Uma das pesquisas mostra que, ao buscar informações sobre câncer de pâncreas na internet, pacientes dão mais importância ao design dos sites que ao rigor científico

Fábio de Castro, O Estado de S. Paulo

18 Setembro 2017 | 03h00

O caso do jornalista Marcelo Rezende, que abandonou a quimioterapia e adotou terapias alternativas para tratar um câncer de pancreas, ganhou repercussão nacional e levantou o debate sobre os riscos de trocar a quimioterapia por tratamentos sem base em evidências científicas, como dietas, exercícios, suplementos, vitaminas, massagens, ervas, acupuntura e meditação. O jornalista morreu no sábado e seu corpo foi enterrado no domingo no Cemitério Congonhas.

Embora afirmem que as terapias alternativas possam mesmo ajudar o paciente a enfrentar os severos efeitos colaterais da quimioterapia, os estudos e os especialistas consultados pelo Estado são unânimes: esses métodos podem ser usados de modo complementar, mas não têm eficácia comprovada contra o câncer e são incapazes de substituir o tratamento convencional.

Destacamos a seguir alguns estudos que mostram os riscos de terapias alternativas:

Internet preocupa. Em um estudo apresentado em outubro de 2016 no Congresso Anual do Colégio Americano de Cirurgiões, um grupo de cientistas investigou onde os pacientes de câncer de pâncreas buscam informações, na internet, a fim de decidir sobre os tratamentos. Eles concluíram que os principais critérios dos pacientes para escolher os sites em que confiam não tem nada a ver com rigor científico: são o layout e a facilidade de navagação do site. Ao recomendar para outros pacientes pacientes sites que ajudem a decidir o tratamento, a maioria das pessoas escolhem aqueles que têm mais vídeos e fotos. Ao mesmo tempo, quanto mais o site tem precisão e rigor nas informações médicas, menos eles são recomendados.

Afeta a quimioterapia. Em maio de 2016, um estudo feito por cientistas da Universidade Columbia (EUA) e publicado na revista Jama Oncology, da Academia Americana de Medicina, mostrou que o uso de medicina alternativa e complementar interfere na decisão de fazer a quimioterapia. Foi estudado um grupo de 685 mulheres com câncer de mama em estágio inicial.

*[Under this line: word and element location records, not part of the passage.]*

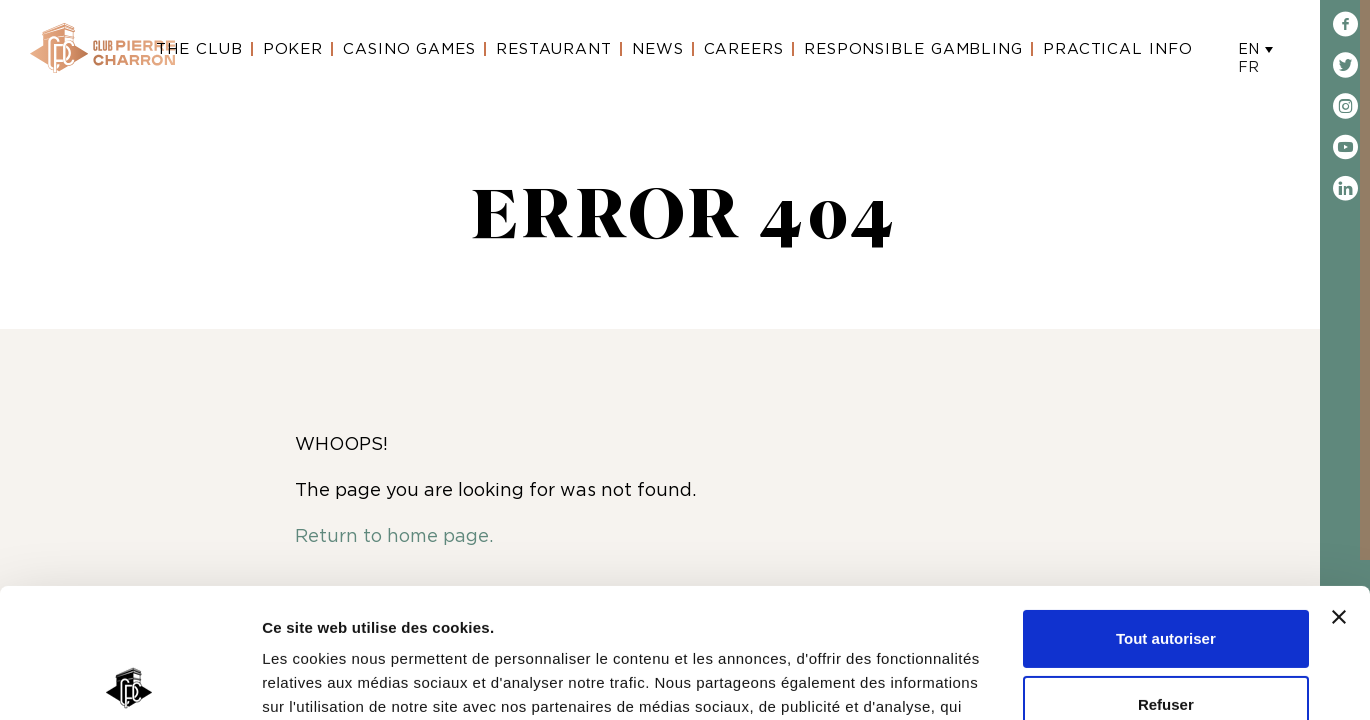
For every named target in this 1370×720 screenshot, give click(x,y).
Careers (744, 49)
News (658, 49)
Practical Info (1118, 49)
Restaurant (554, 49)
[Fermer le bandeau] (1339, 488)
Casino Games (409, 49)
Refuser (1166, 574)
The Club (199, 49)
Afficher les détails (329, 680)
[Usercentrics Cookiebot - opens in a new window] (129, 681)
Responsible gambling (913, 49)
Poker (293, 49)
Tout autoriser (1166, 509)
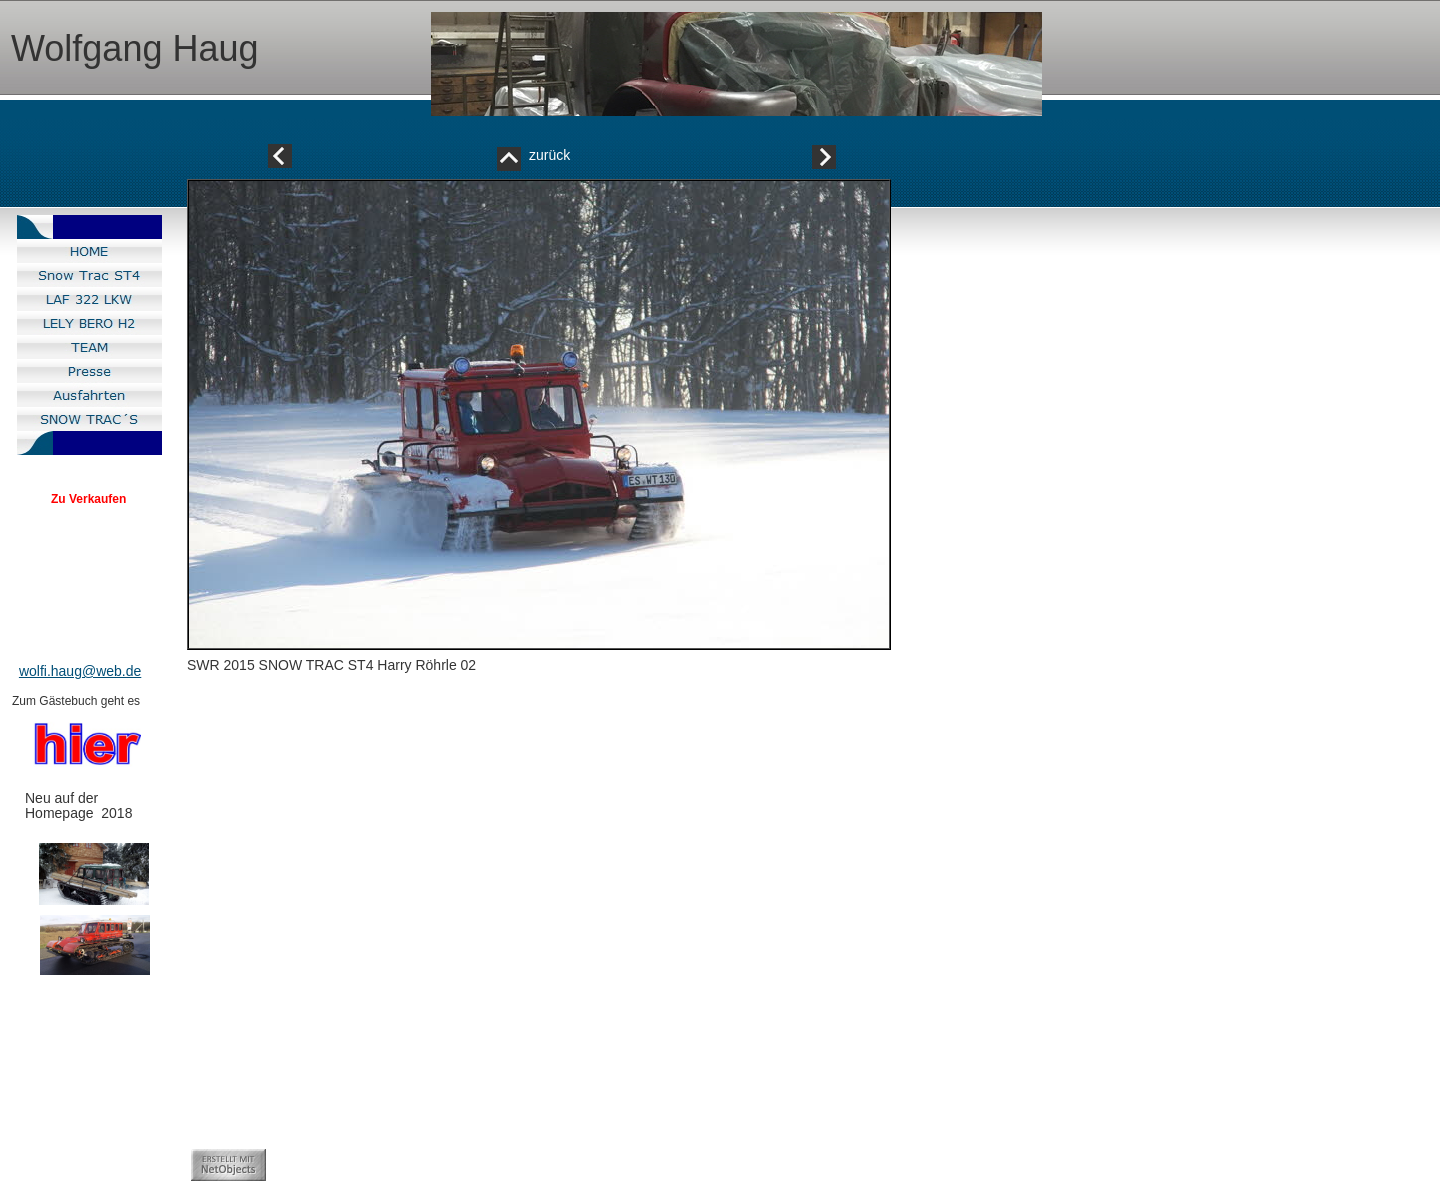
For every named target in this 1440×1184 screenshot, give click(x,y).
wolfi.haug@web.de (80, 671)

Entre as mulheres para as quais a quimioterapia havia sido indicada pelos médicos, as que estavam utilizando dietas e suplementos tiveram menor probabilidade de iniciar o tratamento quimioterápico.

Grande interesse dos pacientes. Em dezembro de 2015, um estudo publicado no The Journal of Alternative and Complementary Medicine revelou que é muito comum, entre pacientes de câncer, buscar por terapias integrativas e complementares, como suplementos, dietas e massagens. Mais de 95% dos pacientes mostraram interesse em pelo menos uma dessas terapias alternativas, quando eram oferecidas pelos hospitais. As terapias mais usadas foram vitaminas e suplementos (67%), dietas (42%) e massagens (39%).

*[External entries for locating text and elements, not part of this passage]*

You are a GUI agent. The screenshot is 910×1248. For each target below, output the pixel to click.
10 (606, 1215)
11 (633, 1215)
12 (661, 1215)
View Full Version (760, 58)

Comum entre idosos. Em agosto de 2015, um estudo publicado no Journal of Geriatric Oncology revelou um alto uso de medicina alternativa em pacientes idosos de câncer. Muitos usam terapias que podem interferir no tratamento convencional. Segundo os autores, da Universidade Thomas Jefferson (EUA), apesar do marketing que dá um rótulo de "natural" a algumas terapias alternativas, elas podem reagir quimicamente e biologicamente com outros medicamentos. O estudo revelou que 26% dos pacientes idosos usam essas terapias - principalmente as mulheres com mais de 80 anos. Do grupo que usa terapias alternativas, 68% tem mais de 80 anos.